Nel 1952, Carl Gustav Jung pubblicò un’opera in cui parlava della teoria della sincronicità. Secondo questa teoria, nessun avvenimento nel corso della nostra vita è un fatto accidentale ma la nostra esistenza è costellata di un insieme di momenti che noi siamo abituati a considerare coincidenze, cosa che nella realtà non sono affatto. In altre parole, nulla accade per caso. Le coincidenze secondo Jung, sono NON casuali: la maggior parte di questi eventi “sincronici” rappresentano in realtà un messaggio, un segno che ci indica la strada da percorrere. Come tutti i simboli, un evento sincronico (o sincronistico) avrebbe la funzione di rendere conscio l’inconscio, rappresentando un “indizio” utile a comprendere la bontà di una decisione o di una strada intrapresa. Addirittura, nella convinzione che l’inconscio non sia solo un magazzino psichico individuale bensì collettivo del genere umano, ogni evento sincronico permetterebbe anche di alimentare quello che Jung definì “inconscio collettivo” ovvero una raccolta di simboli e segni che gli esseri umani condividono e dei quali spesso sono all’oscuro.

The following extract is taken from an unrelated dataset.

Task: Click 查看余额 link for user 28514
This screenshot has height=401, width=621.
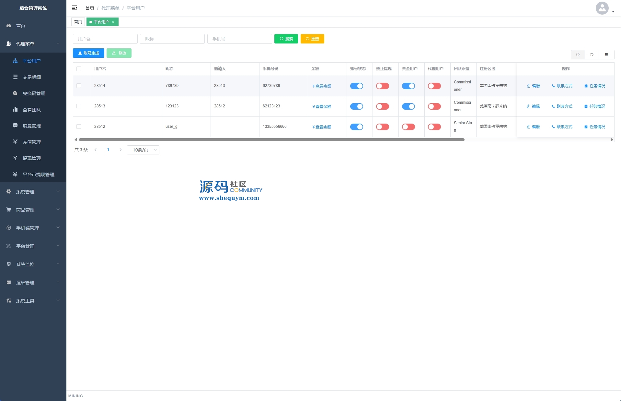Action: coord(322,86)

Se tutto quanto sopra è possibile, sarebbe altrettanto possibile manipolare questo magazzino psichico comune, determinando coincidenze, fatti sincronici e altre “simil casualità”? Inoltre, se gli eventi sincronistici, in quanto segni e simboli, ci danno un feedback istantaneo sulle nostre decisioni e ci orientano sulle scelte successive, sulle visioni future, sulle prospettive e gli scenari che andremo a co-costruire e, quindi, a vivere, potrebbero agire anche in una preparazione e predisposizione “negativa” e distruttiva, affinché poi si generi un altro meccanismo che è quello delle “aspettative autorealizzanti” (o delle “profezie che si autoavverano”)?
Negli ultimi due anni e mezzo, il Mondo ha visto “accumularsi” una serie di gravi eventi che hanno inciso sia sulla vita dei singoli individui sia sulle relazioni e sulle dinamiche sociali, per spostarsi poi, con conseguenze via via più drammatiche, alla sfera economica delle persone e delle società, il tutto condito con un senso di incertezza e di pessimismo sempre più diffuso, crescente e profondo. Talmente tanti e tali, questi eventi, temporalmente vicini, da renderli nella percezione collettiva delle “coincidenze”, e pure poco accettabili razionalmente come tali. Ci si interroga, infatti, sulla effettiva “casualità” di questa serie di accadimenti che sembrano avere, come comune denominatore, la prospettiva di mettere l’intera popolazione mondiale in condizioni di bisogno crescente, in un contesto tendente alla scarsità delle risorse, il tutto condito dalla paura della morte sotto le spoglie di virus pandemici, guerre incombenti e fame diffusa.
Un mondo in cui, si teme, emergeranno le bestie, soprattutto là dove la “gentilezza” e la collaborazione non troverà lo spazio adeguato a fare comunità e a fare gruppo, squadra, proprio allorquando ce n’è sarà maggior bisogno. Soprattutto nelle grandi città, i “simboli” che si stanno consolidando nell’inconscio collettivo, a seguito degli eventi sincronici degli ultimi anni, lasciano poco spazio a scenari che non siano apocalittici. Forse, nelle piccole comunità, ancora allenate a fare rete, nel piccolo e con poco, questi segni potranno essere interpretati diversamente, spingendo le persone a “sentire” di fare la cosa giusta unendosi di più, recuperando e stringendo relazioni e alleanze, continuando ad innaffiare e a concimare quella “umanità” che ci ha distinto, per secoli, dagli altri animali del creato.